▶ Given records
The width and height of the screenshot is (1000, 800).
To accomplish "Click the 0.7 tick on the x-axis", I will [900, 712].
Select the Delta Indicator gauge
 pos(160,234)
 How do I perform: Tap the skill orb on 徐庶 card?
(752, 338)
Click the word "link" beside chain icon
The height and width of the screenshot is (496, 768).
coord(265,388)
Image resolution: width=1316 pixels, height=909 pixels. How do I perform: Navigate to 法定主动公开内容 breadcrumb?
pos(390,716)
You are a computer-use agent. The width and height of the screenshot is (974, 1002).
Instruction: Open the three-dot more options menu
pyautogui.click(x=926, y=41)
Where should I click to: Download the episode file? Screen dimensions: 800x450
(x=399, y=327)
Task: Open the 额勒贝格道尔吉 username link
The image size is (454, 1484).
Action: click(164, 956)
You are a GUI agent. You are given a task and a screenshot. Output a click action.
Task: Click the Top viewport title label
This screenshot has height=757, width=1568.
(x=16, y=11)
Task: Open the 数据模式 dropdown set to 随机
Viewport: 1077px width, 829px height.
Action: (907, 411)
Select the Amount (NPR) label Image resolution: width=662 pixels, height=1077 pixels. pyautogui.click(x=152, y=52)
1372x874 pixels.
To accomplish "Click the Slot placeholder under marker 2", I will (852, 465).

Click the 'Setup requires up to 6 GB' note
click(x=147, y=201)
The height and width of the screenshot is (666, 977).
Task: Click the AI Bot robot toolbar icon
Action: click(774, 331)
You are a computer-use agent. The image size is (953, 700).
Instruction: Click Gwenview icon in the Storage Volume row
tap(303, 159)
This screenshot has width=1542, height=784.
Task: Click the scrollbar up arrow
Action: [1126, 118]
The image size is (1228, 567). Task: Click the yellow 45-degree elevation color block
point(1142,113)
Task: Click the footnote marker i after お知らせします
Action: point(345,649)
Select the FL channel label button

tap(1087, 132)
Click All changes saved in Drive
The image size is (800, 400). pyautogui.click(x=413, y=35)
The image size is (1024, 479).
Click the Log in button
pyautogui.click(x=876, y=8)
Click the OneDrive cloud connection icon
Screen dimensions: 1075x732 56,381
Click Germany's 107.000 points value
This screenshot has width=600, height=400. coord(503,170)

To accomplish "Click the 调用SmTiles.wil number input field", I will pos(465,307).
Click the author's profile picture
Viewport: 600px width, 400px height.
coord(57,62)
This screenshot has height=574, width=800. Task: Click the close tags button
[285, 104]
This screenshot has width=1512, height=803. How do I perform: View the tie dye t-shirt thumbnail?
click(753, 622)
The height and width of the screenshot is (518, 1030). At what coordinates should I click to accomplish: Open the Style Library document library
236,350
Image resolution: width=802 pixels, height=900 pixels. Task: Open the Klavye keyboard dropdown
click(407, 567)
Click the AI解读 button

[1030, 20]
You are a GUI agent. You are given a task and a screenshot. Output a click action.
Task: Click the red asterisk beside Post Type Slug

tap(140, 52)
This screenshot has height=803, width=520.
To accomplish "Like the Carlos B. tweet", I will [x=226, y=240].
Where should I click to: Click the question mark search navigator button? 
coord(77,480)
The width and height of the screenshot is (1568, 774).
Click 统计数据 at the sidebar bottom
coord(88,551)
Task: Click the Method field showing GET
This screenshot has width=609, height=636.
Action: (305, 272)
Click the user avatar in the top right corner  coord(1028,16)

▶ Work request
Within the entries above, find each line where "field" appears; copy every one.

▶ Result
To accomplish "Click the 调用SmTiles.wil number input field", I will pos(465,307).
Task: Click the Method field showing GET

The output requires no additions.